Peristiwa ini bukan hanya momentum religius, tapi juga politik kebangsaan. Santri menunjukkan bahwa cinta tanah air adalah bagian dari iman, sebagaimana nilai yang terus dipegang hingga kini.
Sebagaimana dijelaskan dalam artikel Hari Santri Nasional di Reaksi Nasional, fatwa tersebut menjadi pemicu semangat juang arek-arek Surabaya dalam pertempuran 10 November yang dikenang sebagai Hari Pahlawan.
Santri dan Konsep Nasionalisme Religius
Bagi santri, nasionalisme bukanlah ide asing. Sejak awal, pesantren telah menjadi tempat di mana nilai cinta tanah air, gotong royong, dan keikhlasan ditanamkan. Santri belajar bahwa membela bangsa bukan sekadar tugas politik, tetapi bagian dari tanggung jawab keimanan.

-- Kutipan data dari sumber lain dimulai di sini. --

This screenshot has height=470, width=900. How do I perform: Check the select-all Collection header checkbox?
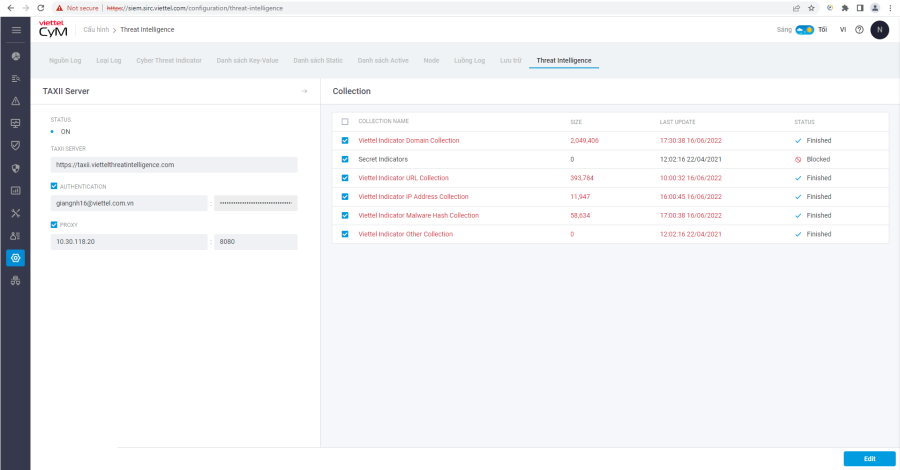click(345, 121)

Konsep nasionalisme religius inilah yang membedakan perjuangan santri dari bentuk nasionalisme sekuler di banyak negara lain. Santri percaya bahwa mencintai Indonesia adalah wujud nyata dari syukur atas nikmat Allah SWT.
Maka, setiap kali Hari Santri diperingati, bukan hanya bendera yang dikibarkan, tapi juga tekad untuk terus menjaga harmoni antara agama dan negara.

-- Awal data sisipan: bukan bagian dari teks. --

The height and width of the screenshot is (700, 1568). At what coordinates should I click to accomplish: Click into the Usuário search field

Santri di Tengah Arus Modernisasi
Di era modern, tantangan bagi santri tidak lagi berupa penjajahan fisik, tetapi dominasi budaya dan informasi. Arus globalisasi membawa nilai-nilai baru yang tidak semuanya sesuai dengan jati diri bangsa. Di sinilah santri berperan menjaga keseimbangan moral.
Santri masa kini hadir bukan hanya di pesantren, tapi juga di universitas, birokrasi, dunia teknologi, bahkan startup digital. Mereka membuktikan bahwa nilai-nilai Islam tidak bertentangan dengan kemajuan, justru menjadi fondasi etika untuk membangun peradaban yang adil dan beradab.
Spirit jihad hari ini adalah jihad intelektual dan sosial — melawan kemiskinan, kebodohan, serta penyalahgunaan teknologi.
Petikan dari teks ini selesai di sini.